*What is required*. In the records that follow, locate every line with "agent" and extract it.

*Pixel coordinate grounding data*.

* * * * * * * * *

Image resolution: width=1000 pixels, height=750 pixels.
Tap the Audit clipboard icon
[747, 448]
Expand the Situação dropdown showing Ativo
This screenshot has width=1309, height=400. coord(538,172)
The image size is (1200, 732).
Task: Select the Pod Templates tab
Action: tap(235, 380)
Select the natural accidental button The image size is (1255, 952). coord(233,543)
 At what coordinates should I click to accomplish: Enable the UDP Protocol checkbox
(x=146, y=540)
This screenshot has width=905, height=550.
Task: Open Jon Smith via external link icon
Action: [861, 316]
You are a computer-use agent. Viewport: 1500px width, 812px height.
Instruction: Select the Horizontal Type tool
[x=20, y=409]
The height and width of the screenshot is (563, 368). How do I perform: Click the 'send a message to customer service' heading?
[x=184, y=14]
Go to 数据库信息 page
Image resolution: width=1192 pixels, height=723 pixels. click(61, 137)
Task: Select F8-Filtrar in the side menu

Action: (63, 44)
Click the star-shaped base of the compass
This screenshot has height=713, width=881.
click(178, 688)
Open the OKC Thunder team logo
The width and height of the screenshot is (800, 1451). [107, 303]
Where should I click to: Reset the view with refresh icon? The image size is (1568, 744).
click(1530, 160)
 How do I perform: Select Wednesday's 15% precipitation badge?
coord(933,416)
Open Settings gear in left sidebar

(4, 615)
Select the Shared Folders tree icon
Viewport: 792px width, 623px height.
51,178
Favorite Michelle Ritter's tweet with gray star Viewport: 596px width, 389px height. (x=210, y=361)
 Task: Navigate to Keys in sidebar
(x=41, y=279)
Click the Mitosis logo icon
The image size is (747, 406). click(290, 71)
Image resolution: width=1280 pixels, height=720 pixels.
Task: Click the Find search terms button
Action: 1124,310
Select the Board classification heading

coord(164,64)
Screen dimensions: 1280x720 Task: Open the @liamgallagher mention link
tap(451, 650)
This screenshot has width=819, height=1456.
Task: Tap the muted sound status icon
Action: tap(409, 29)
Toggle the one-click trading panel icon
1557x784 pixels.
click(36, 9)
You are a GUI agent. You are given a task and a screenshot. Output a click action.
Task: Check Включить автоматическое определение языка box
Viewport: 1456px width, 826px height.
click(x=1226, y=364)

* * * * * * * * *

*Task output*.
You are a computer-use agent. Viewport: 1500px width, 812px height.
You are a GUI agent. You are given a task and a screenshot. Output a click action.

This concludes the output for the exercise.